Bottrop..  Die Pfarreien im Bistum Essen stehen vor der nächsten großen Sparrunde. Bis 2030 müssen sie die Hälfte ihrer Ausgaben einsparen. Wie sie das machen überlässt das Bistum den Pfarreien vor Ort. Als erste der beiden Bottroper Pfarreien will St. Cyriakus ein Konzept vorstellen. Alle Mitglieder und Interessierten sind deshalb am Mittwoch, 21. Oktober um 19.30 Uhr zur Pfarreikonferenz im Katholischen Stadthaus eingeladen.

Intensive Beratungen seit Mai

Seit Mai hätten sich die Gremien intensiv damit beschäftigt, „wie wir auch künftig eine lebendige Kirche hier vor Ort in Bottrop sein können“, heißt es in der Einladung. Die Ergebnisse dieses „Pfarreientwicklungsprozesses“ wollen die Verantwortlichen in der kommenden Woche vorstellen und den Gläubigen und Bürgern der Stadt die Möglichkeit geben, die nun im Raum stehenden Ideen zu diskutieren. Auch die Frage, was bisher möglicherweise übersehen worden sei, ist erlaubt.

Wie die Vorschläge im Detail aussehen, ist noch nicht bekannt. Doch nachdem das Bistum 2014 seine Aufforderung an die Pfarreien öffentlich machte, äußerte sich Propst Paul Neumann gegenüber der WAZ wie folgt: „Die Veränderungen könnten mindestens so gravierend sein wie die, die wir bei der Umstrukturierung 2005 erlebt haben.“ Damals wurden mehrere katholische Kirchen in Bottrop geschlossen und die bis dahin eigenständigen Pfarreien zu den zwei Großpfarreien zusammengelegt.

Ein Blick in die Nachbarstadt scheint diese Einschätzung zu unterstreichen. In Gladbeck ist man bei Pfarrentwicklungsprozesse schon etwas weiter und hat die Ideen bereits vorgestellt. Am Ende bleiben dort drei katholische Kirchen übrig. Vier Gotteshäuser werden aufgegeben.
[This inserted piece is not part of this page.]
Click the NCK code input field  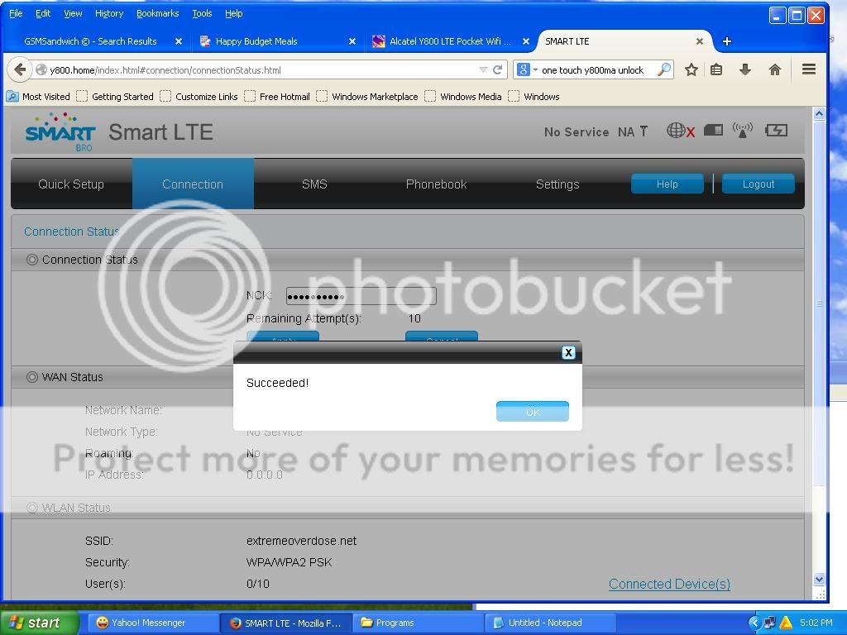361,296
Statt in Denkmäler und somit in die Vergangenheit, so der dortige Propst André Müller bei der Vorstellung des Konzepts, investiere die katholische Kirche in Menschen, Projektarbeit vor Ort und damit in die Zukunft. In allen Stadtteilen sollen laut „Rahmenplan“ die Gemeinde- und Jugendheime als Zentren und Orte der Begegnung erhalten bleiben. Denkbar also, dass auch den Katholiken in Bottrop ähnliche Einschnitte bevorstehen.

Eine Koordinierungsgruppe mit Mitgliedern des Pfarrgemeinderates, des Pastoralteams und des Kirchenvorstandes haben beraten, um den Gremien der Pfarrei einen Vorschlag für die Zukunft abzugeben. Begleitet wurde der Prozess durch Vertreter des Bistums.
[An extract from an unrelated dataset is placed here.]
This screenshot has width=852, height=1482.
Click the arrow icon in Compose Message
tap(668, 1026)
Auch St. Jospeh arbeitet an Konzept

Ein Prozess, der auch der zweiten Bottroper Pfarrei, St. Joseph bevorsteht, Doch dort ist man noch nicht soweit wie in Cyriakus, so Pfarrer Marin Cudak. Die Koordinierungsgruppe habe die Arbeit aufgenommen, nachdem nun auch das Bistum die Gebäude der Pfarrei bewertet habe. Denn wenn es darum gehe, Kirchen zu erhalten oder aufzugeben, spiele auch der bauliche Zustand eine Rolle. Auch in St. Joseph will man die Pfarreimitglieder einbinden.